Retour en édition haute-définition restaurée du chef-d’œuvre filmique des Talking Heads et de Jonathan Demme.
« Je n’envisage pas Stop Making Sense comme un concert, mais davantage comme un spectacle », expliquait David Byrne en 1984, lors de la sortie en salles du film-concert de Jonathan Demme. De l’art de la litote : dans un sens aigu de la théâtralisation dépassant largement les ambitions limitées du concert filmé, le réalisateur du Silence des agneaux et de Philadelphia introduit sa scénographie par la stupéfiante arrivée progressive du groupe. Voici David Byrne, seul à la guitare, interprétant « Psycho Killer » au rythme d’un ghetto-blaster. Il est ensuite rejoint par Tina Weymouth sur « Heaven », puis par Chris Frantz pour « Thank God For Sending Me An Angel » et enfin Jerry Harrison au cours de « Found A Job ». Les décors sont nus — le spectateur découvre l’envers de la scène et le travail des roadies —, l’éclairage discret (un simple effet de spots rasants sur « What A Day That Was », un abat-jour pour « Naive Melody (This Must Be The Place) ») et le public volontairement sous-mixé dans la bande-son. De la même manière, les acrobaties des caméras sont réduites au minimum, les quatre concerts du Pantages Theater de Los Angeles qui constituent la base de Stop Making Sense ayant été filmés chaque soir d’un côté différent de la scène. De plus, les plans d’ensemble remplacent les traditionnels zooms sur les visages des musiciens et les éternels focus sur les instruments des solistes – une technique propre à Demme, qui reproduira superbement le procédé dans Heart Of Gold de son acolyte Neil Young en 2005.

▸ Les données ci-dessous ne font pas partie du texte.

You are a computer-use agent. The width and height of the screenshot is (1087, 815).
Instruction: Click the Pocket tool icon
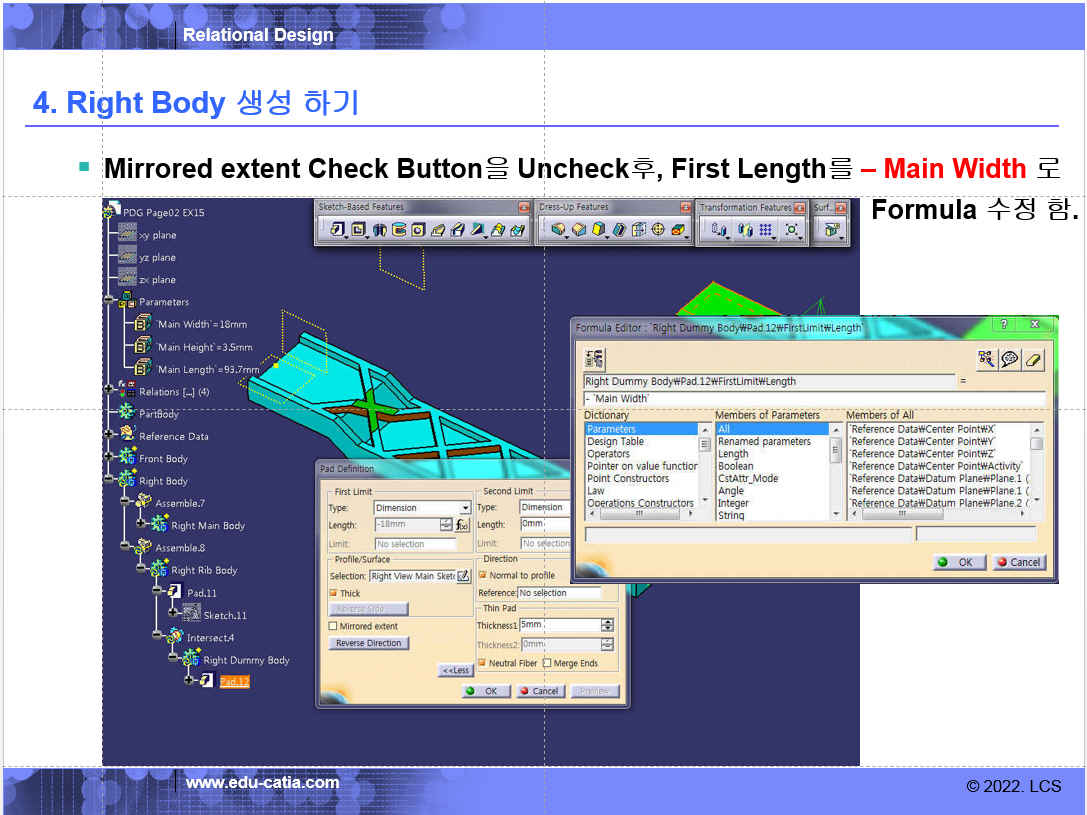point(359,230)
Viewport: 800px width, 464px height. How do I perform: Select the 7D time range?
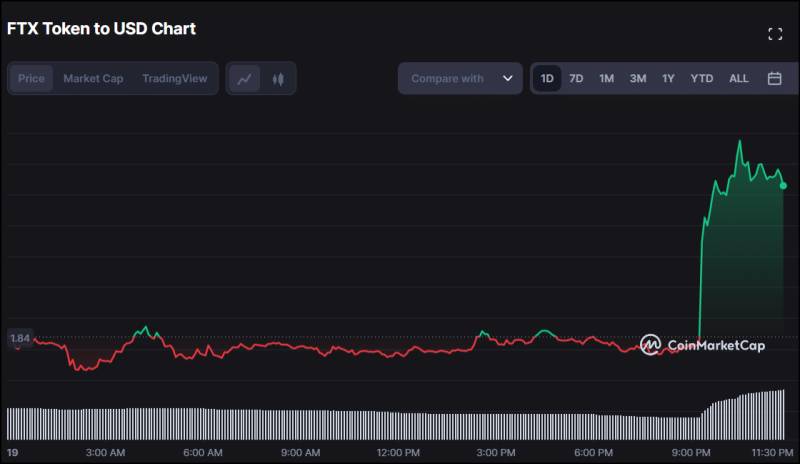pos(576,79)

Paradoxalement, le budget de 12 millions de dollars alloué au projet vise à rehausser les fondamentaux d’une performance débarrassée de tous ses artifices. Le processus de démystification des rock stars, un autre objectif de la mise en scène de Jonathan Demme, atteint son paroxysme lors de « Girlfriend Is Better » : David Byrne, engoncé dans un costume géant, lutte contre une apparence de surhomme nietzschéen, dans une étonnante métaphore graphique du statut encombrant d’icône médiatique. D’une incroyable puissance visuelle, Stop Making Sense fait également preuve d’une haute tenue musicale assurée, entre autres, par le claviériste P-Funk Bernie Worrell et une époustouflante formation polyrythmique réunissant neuf musiciens. Cette performance inégalable est aujourd’hui disponible dans une éclatante édition Blu-Ray réalisé à partir d’un nouveau master restauré haute-définition. Parmi ses bonus, deux titres supplémentaires repris des éditions DVD précédentes (« Cities » et le medley « Big Business/I Zimbra »), une conférence filmée du groupe à l’occasion du 15ème anniversaire du film, un étonnant auto-entretien de David Byrne, dont la dernière tournée perpétue l’éblouissante inventivité de Stop Making Sense, 35 ans après.
Stop Making Sense de Talking Heads et Jonathan Demme (Carlotta). Blu-Ray et DVD disponibles le 4 décembre.
Projections exceptionnelles du film en salles dans le réseau MK2 Paris le mardi 10 décembre.